The following steps will help you through the renegotiation process and alert you to some key terms that payors don’t want to include in your contract but you should make sure they do.
- Study your current contracts and fee schedules
- Review contract terms
- Know your term and termination language and notification requirements
Do Your Homework
- Generate a list of DX codes with frequency for the quarter and the year
- This will show you what codes you use;
- 20% of the codes are used in 80% of the cases and those are the ones you want to have the higher fees
- Know your highest volume CPT
- Benchmark reimbursements against the Medicare fee schedule
- Prepare and excel spreadsheet listing the top reimbursement and the top highest carrier.
- Know your practice model
- What makes your practice unique?
- Do you have an in-house lab, are you bilingual, do you provide consultations, are you double or triple boarded? Are there demographic advantages? Do you provide ancillary services? These things could get you higher reimbursements.
- Make sure you are on ACH for all carriers. Your billing service should do this for you.

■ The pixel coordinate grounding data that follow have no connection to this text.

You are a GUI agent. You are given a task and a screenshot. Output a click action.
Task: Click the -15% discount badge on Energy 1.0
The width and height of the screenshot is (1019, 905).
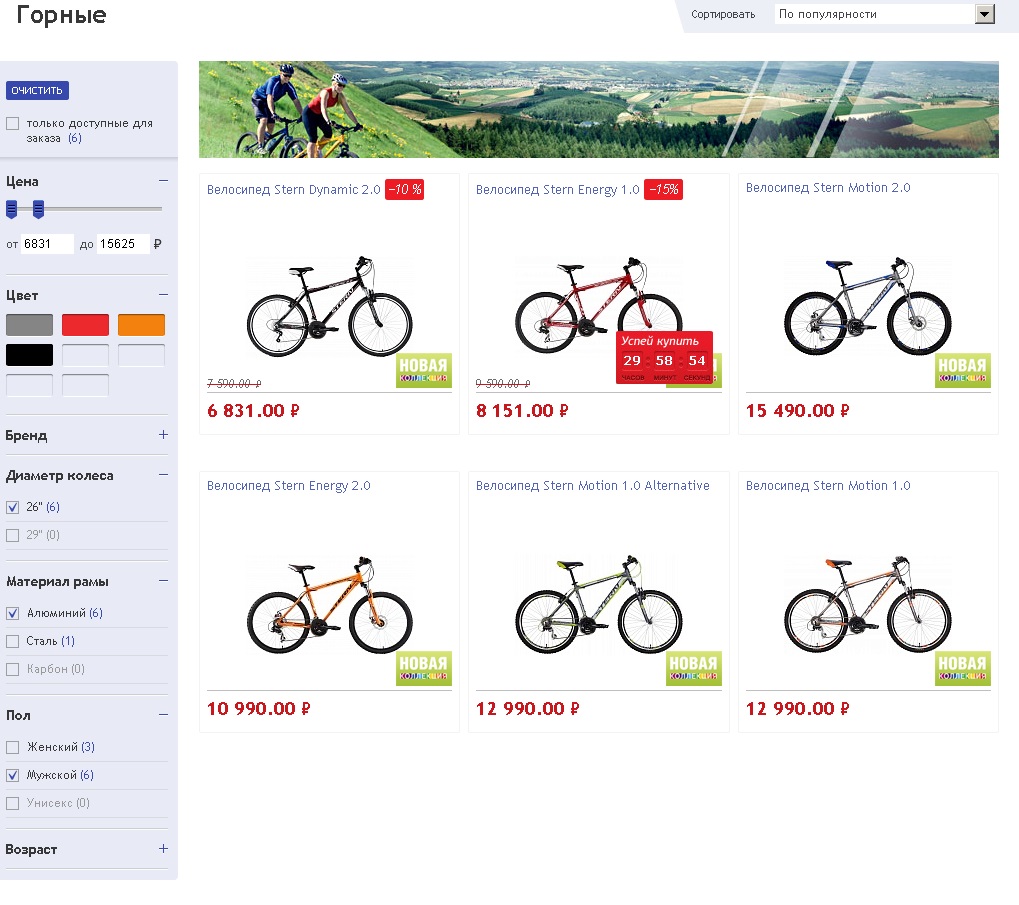[x=663, y=189]
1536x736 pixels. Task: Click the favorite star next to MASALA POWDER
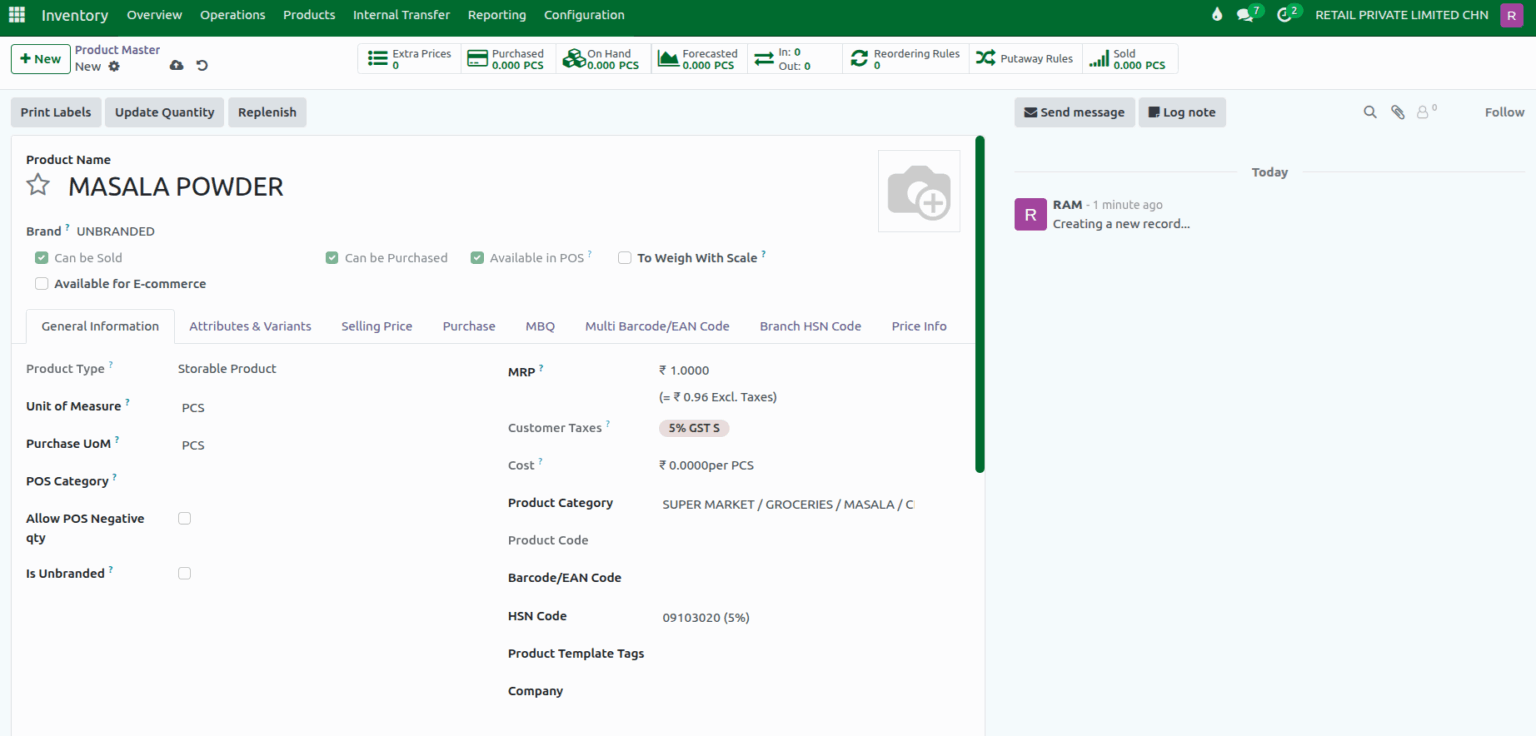pos(38,185)
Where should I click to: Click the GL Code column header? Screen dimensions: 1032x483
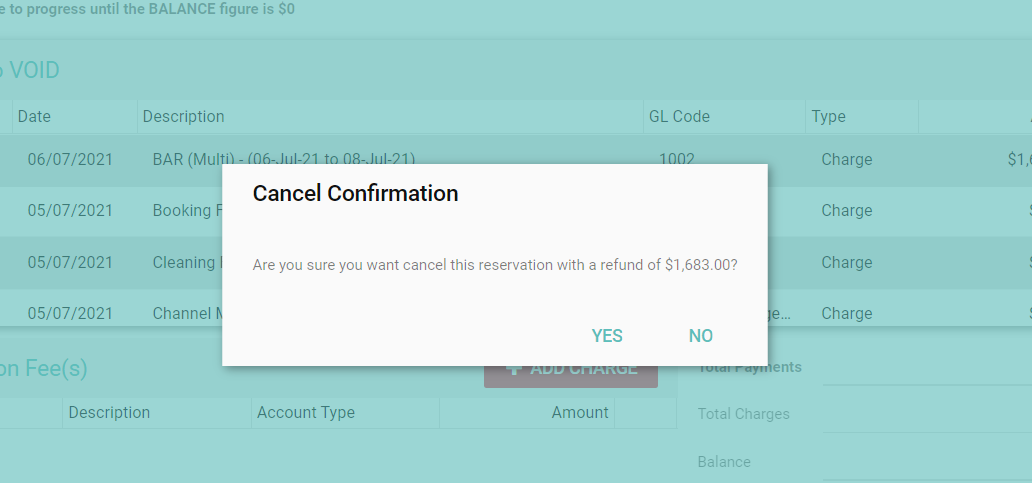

Know what you Expect/Require from the Payor
- Do not allow the carrier to just look at your taxonomy number because they might not understand or see the whole picture.
- Require the carrier to review your prior utilization
- Address the top 25 used ICD-10 codes that you identified when you did your homework
- Determine carve-in and carve-out ICD-10 codes.
- If you have an evergreen contract (one that renews automatically) then you should have a set percent increase every year. If it isn’t an evergreen contract you have the right to renegotiate every year.
- Claim adjudication should be daily not weekly and make sure this is spelled out.
- When they ask for records, make sure the contract spells out the turn-around-time for their review. It should be 14 days.
- The contract should spell out the denials management process, i.e. TAT, appeals.
- How are refunds handled? Take backs should be written out of the contract.
- Check and comply with their CAQH and professional liability update requirements. You must stay updated or the can kick you out for non-compliance.
- Understand the language of the contract.
- Prepare an impactful proposal letter. This is a sales pitch. Most physicians don’t like to think of it as a sales pitch but that is what it is. Sell yourself and your practice.
- Don’t mention pricing at this point
- Send your proposal to a specific person, i.e. your network representative.
- Track it. The payor will take approximately 4 weeks to internally evaluate your proposal and do their utilization review.
- Follow up. Call every 15 days. Don’t be surprised if you get the run-around. Just hang in there, call and remind them that you have called before and that you are checking on the status.
- Do not accept the first round of negotiations. Always counter
- Evaluate, compare and decide on next steps.
- There will likely be things you like and don’t like but decide what is most important to you and be prepared to compromise. Both sides should win and lose something.
- Is the rate increase retroactive? If so, to what date?
- Before you sign, verify that the contract includes the reimbursement rates, the increases, and all terms.
- Sign the contract and return it certified mail.
- Tell your billing company. Your hard work will only pay off if you have good revenue cycle management. The billing company needs to know
- the new fee schedule;
- claim adjudication terms;
- denial management terms;
- turn-around times; and
- refund management terms
- Track your reimbursements
- Check EOBs for the first few months and periodically thereafter to make sure reimbursements are consistent with the new rates. If you have been underpaid you can rebill for the difference.
Renegotiating payor contracts is time-consuming and can be frustrating but it is so necessary. You already know that insurance companies aren’t going to look out for you. You must look out for you so start today and take it one step at a time until you get your raise.